O advogado do camelô afirmou que, no caso específico da comercialização de CDs e DVDs piratas, a condenação criminal não atinge os verdadeiros responsáveis pela reprodução e distribuição de obras intelectuais sem autorização expressa de seus idealizadores porque estes estão acobertados por máfias nacionais e internacionais.
"Em matéria de contrafação, a conduta dos pequenos vendedores ambulantes (camelôs), ao menos por enquanto, não se revela penalmente relevante, razão pela qual se torna imperativo o afastamento da incidência da conduta típica descrita no art. 184, parágrafo 2º, do Código Penal Brasileiro, por aplicação dos princípios da intervenção mínima e adequação social", argumenta a defesa.
O HC tem como relatora a ministra Cármen Lúcia Antunes Rocha.
Mantida pena de condenados por roubar televisores
A 1ª Câmara de Direito Criminal do Tribunal de Justiça de São Paulo manteve, nesta segunda-feira (7), sentença que condenou Sherdson dos Santos Souza e Idelblan Rodrigues de Souza por roubarem uma carga de televisores, avaliada em R$ 654 mil.
Em 2008, eles invadiram uma transportadora e roubaram, em concurso com outras pessoas, uma carreta com 54 televisores. Os dois foram presos em flagrante quando transportavam a carga.
Para tentar se livrar da prisão, Idelblan Souza ofereceu R$ 50 mil aos policiais que fizeram a apreensão e, por esse motivo, foi acusado de corrupção ativa, além do crime de roubo.
Sherdson Souza foi condenado a 5 anos e 4 meses de reclusão pelo roubo e Idelblan Souza, por ser reincidente, a 6 anos e 2 meses. Pelo crime de corrupção ativa, ele foi condenado também a 2 anos e 4 meses, totalizando 8 anos e 6 meses de reclusão.

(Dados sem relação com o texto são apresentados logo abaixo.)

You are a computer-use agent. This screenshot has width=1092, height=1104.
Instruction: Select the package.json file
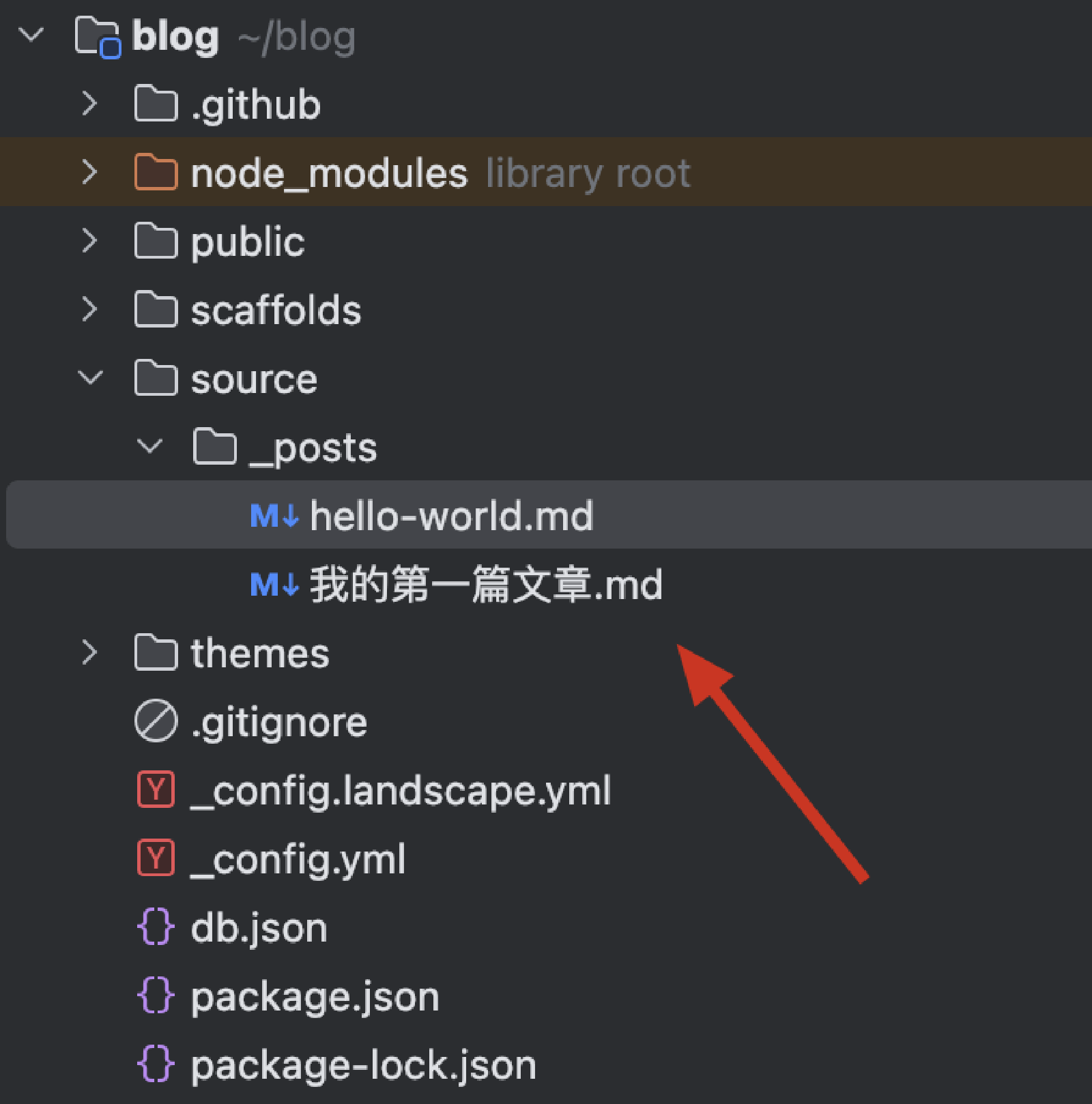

Ambos devem cumprir as penas em regime inicial fechado.
Sob alegação de falta de provas, os réus apelaram.
O pedido foi negado pelo desembargador Márcio Bartoli, que manteve, na íntegra, a sentença condenatória.
A decisão, unânime, teve ainda a participação dos desembargadores Marco Nahum e Figueiredo Gonçalves.